# Classification using pretrained, well-known models
This notebook aims to create a set of benchmarks for the project, using well-known, thoroughly studied models.
Either with pretrained weights, or training with new data.

## Notes
### 21.08.19
Attempting to classify with VGG has not proven effective yet.
Initially, the image data was note scaled at all. Implemented scaling in the
import function, using min-max scaling of the value. This preserves the inherent
intensity difference between images.

The number of layers of VGG16 used is varied between 3 to 9 without noticable
difference. Attempting to find out why, by analyzing the extracted features.
The idea is that in order to classify, the feature distribution should be
different for images containing single and double events.
I first attempt this with manual qualitative inspection.

Manual, qualitative inspection reveals that the distributions look very similar.
Performing a quantitative study using Kolmogorov-Smirnov two-sample test,
comparing the distribution for each feature.

* For 1 block (depth 3), the pvalue returned from comparisons is 1.0 for all features.
* For 2 blocks (depth 6), the pvalue returned from comparisons is 1.0 for all features.
* For 3 blocks (depth 10), the pvalue returned from comparisons is 1.0 for all features.
* For 4 blocks, (depth 14) the pvalue returned from comparisons is 1.0 for all features.
* For 5 blocks, (depth 18) the pvalue returned from comparisons is 1.0 for all features.

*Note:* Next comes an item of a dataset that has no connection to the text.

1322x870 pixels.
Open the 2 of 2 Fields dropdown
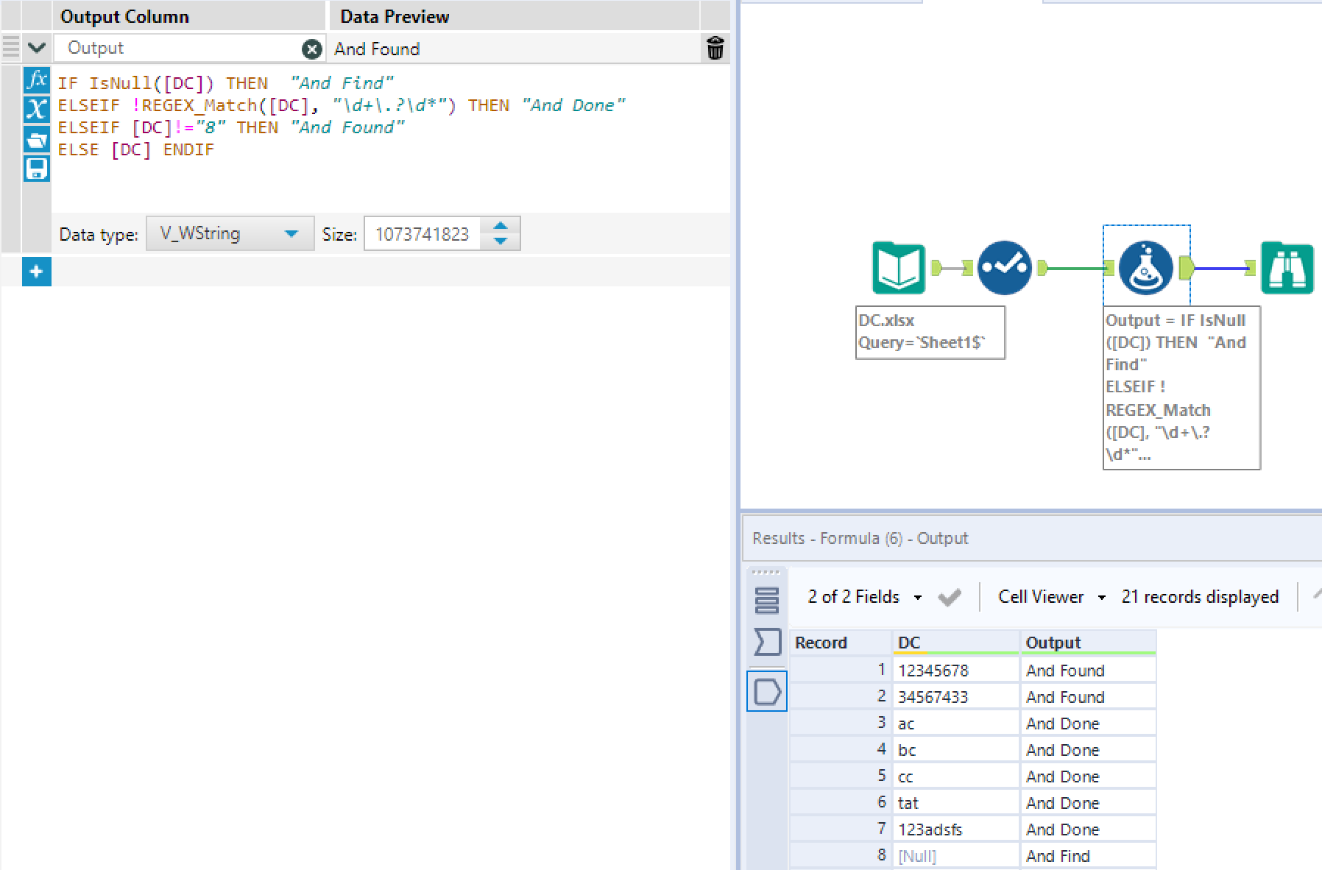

This indicates that extracting features using vgg16 doesn't work for classification.
I still want to confirm that the weights of the vgg layers are the imagenet weights.

### 22.08.19
Going to use a reference image from imagenet to verify that the vgg-layers behave
as expected.
* Reference produces very similar feature output as simulated data

Rewrote the vgg_model script to be able to import any pretrained model from
tensorflow, and extended data import to handle single files (for large file)
and possibility to specify number of samples to include.

### 23.08.19
Import scripts fixed so that array dimensions are correct independent of folder or single
file import.

Tests on multiple nets with 10k events give same results as for VGG.

### 24.08.19
Running checks on feature distribution with the full networks and 200k events.
With 200k events there are models which from the p-value given by the KS two-sample test
should be possible to classify with. Interstingly, VGG16 and VGG19 show a large variance in which
features are seemingly drawn from different distributions.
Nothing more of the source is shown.